------ Records supplied ------

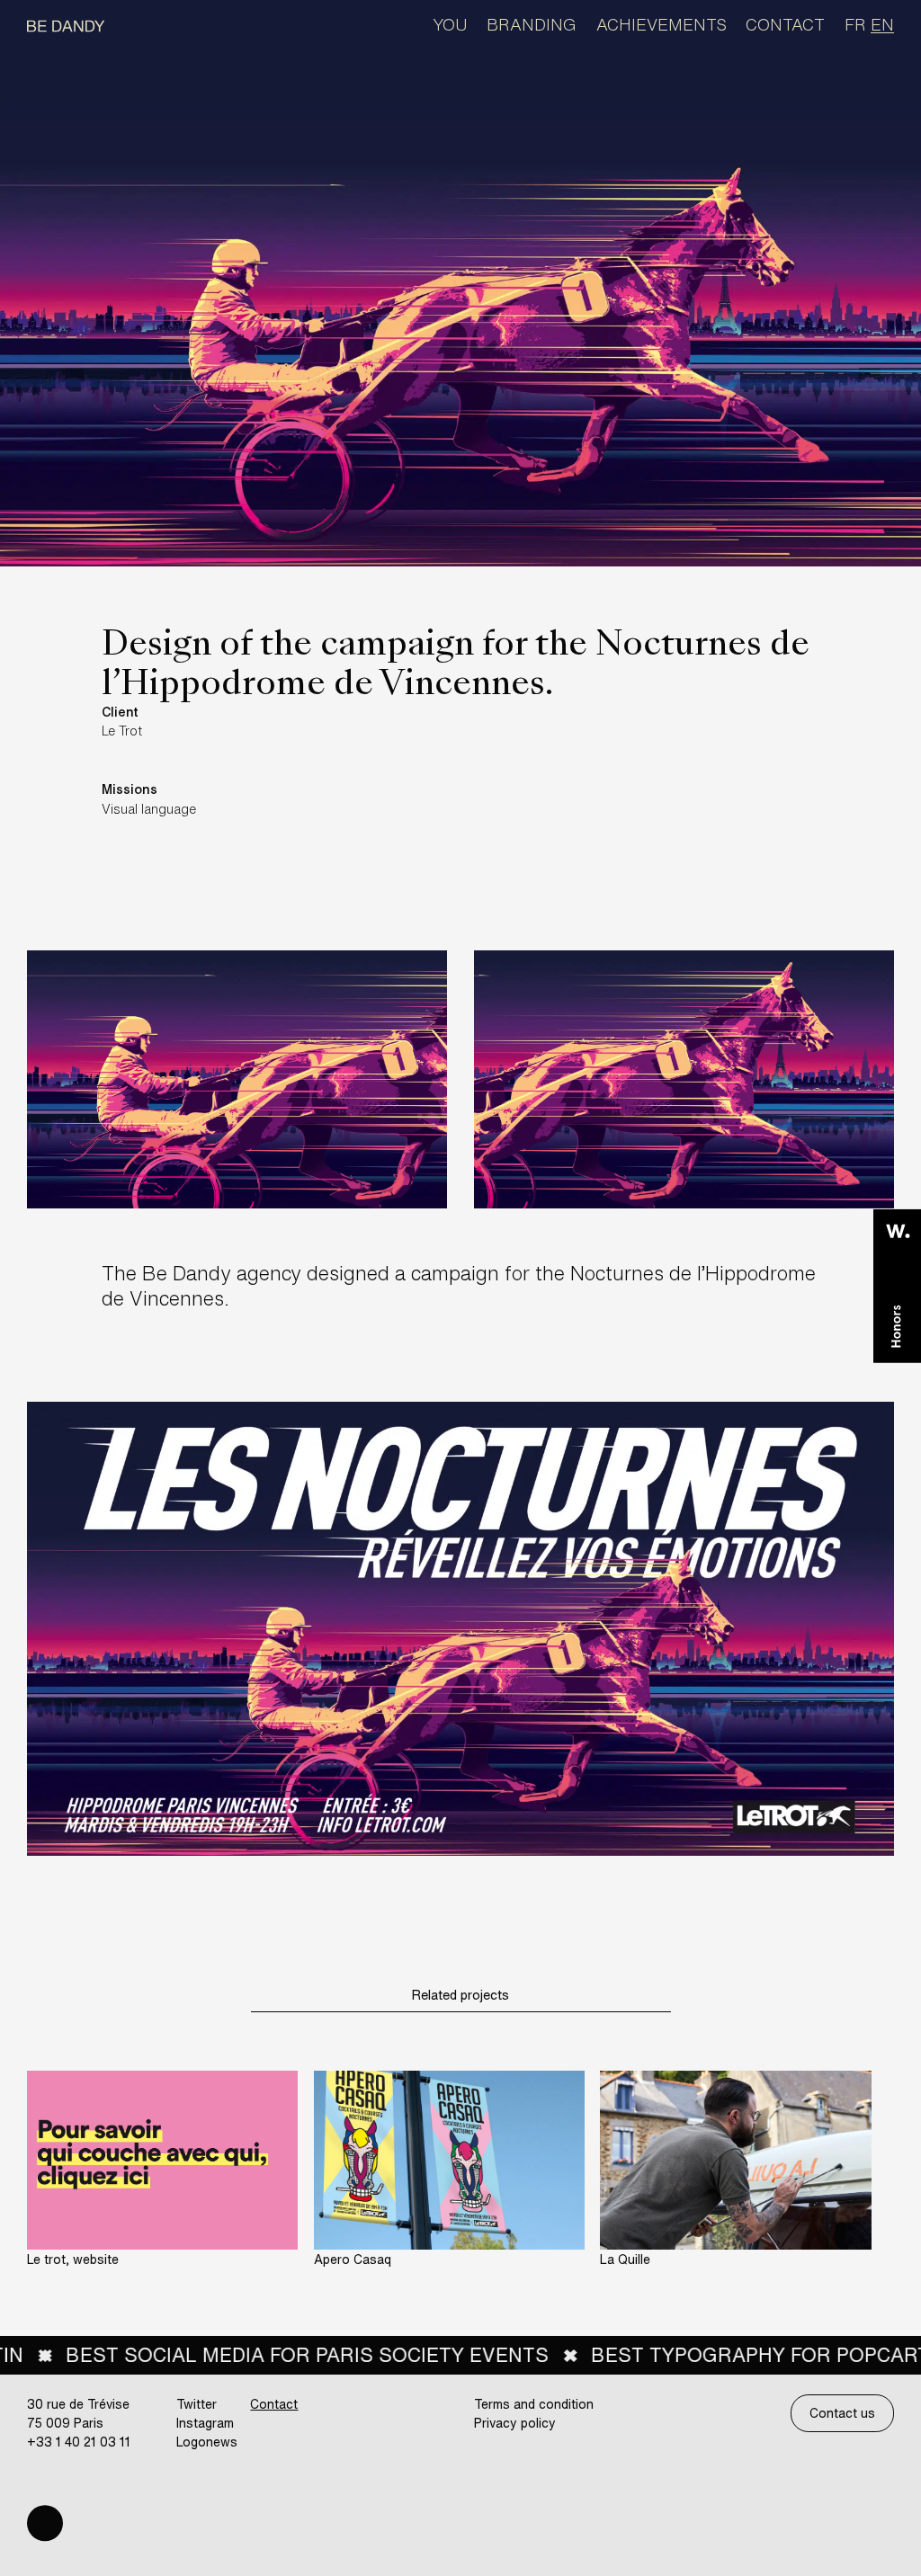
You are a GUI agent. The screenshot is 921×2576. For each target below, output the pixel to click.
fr (855, 24)
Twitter (196, 2403)
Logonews (206, 2441)
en (882, 24)
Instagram (205, 2422)
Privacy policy (515, 2422)
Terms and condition (534, 2403)
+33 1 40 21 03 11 (78, 2441)
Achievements (661, 24)
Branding (532, 24)
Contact (785, 24)
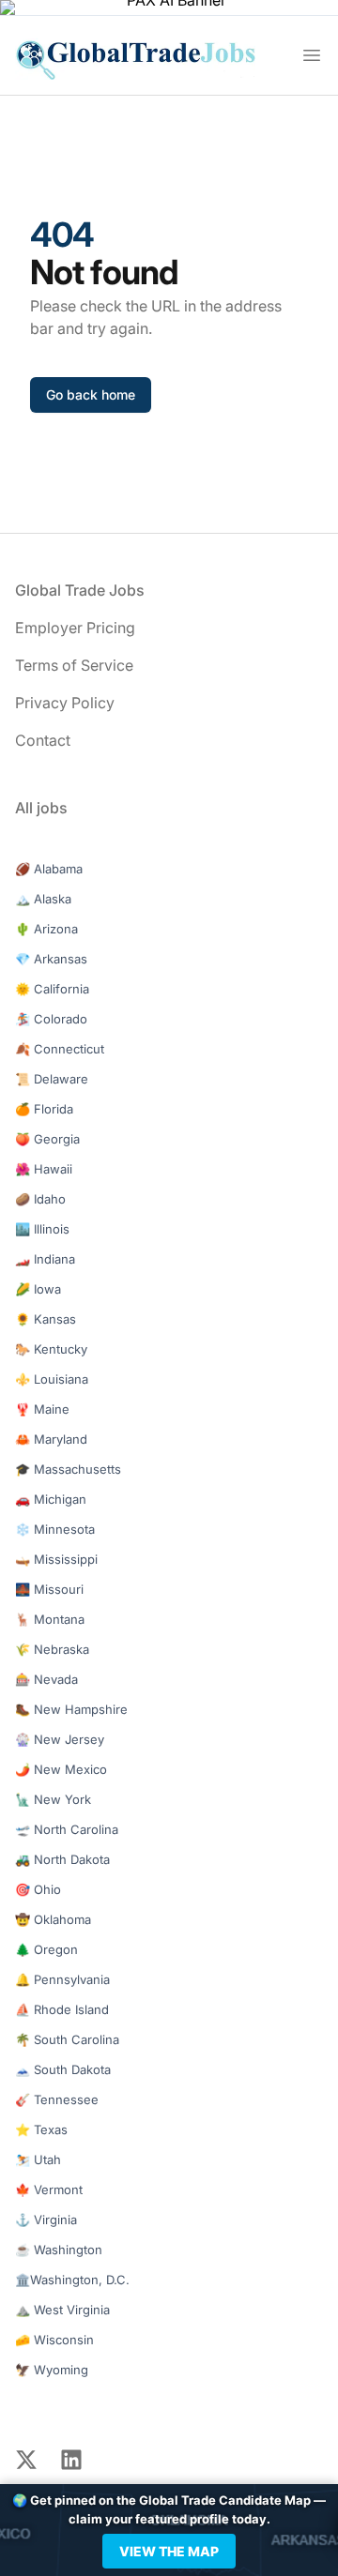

------

• Required work: The answer must be an exact transcription of the lines from the one holding "Logonews (206, 2441)" to the last line of the entries above, with no pictures and nothing else.

• Answer to the problem:
Logonews (206, 2441)
en (882, 24)
Instagram (205, 2422)
Privacy policy (515, 2422)
Terms and condition (534, 2403)
+33 1 40 21 03 11 (78, 2441)
Achievements (661, 24)
Branding (532, 24)
Contact (785, 24)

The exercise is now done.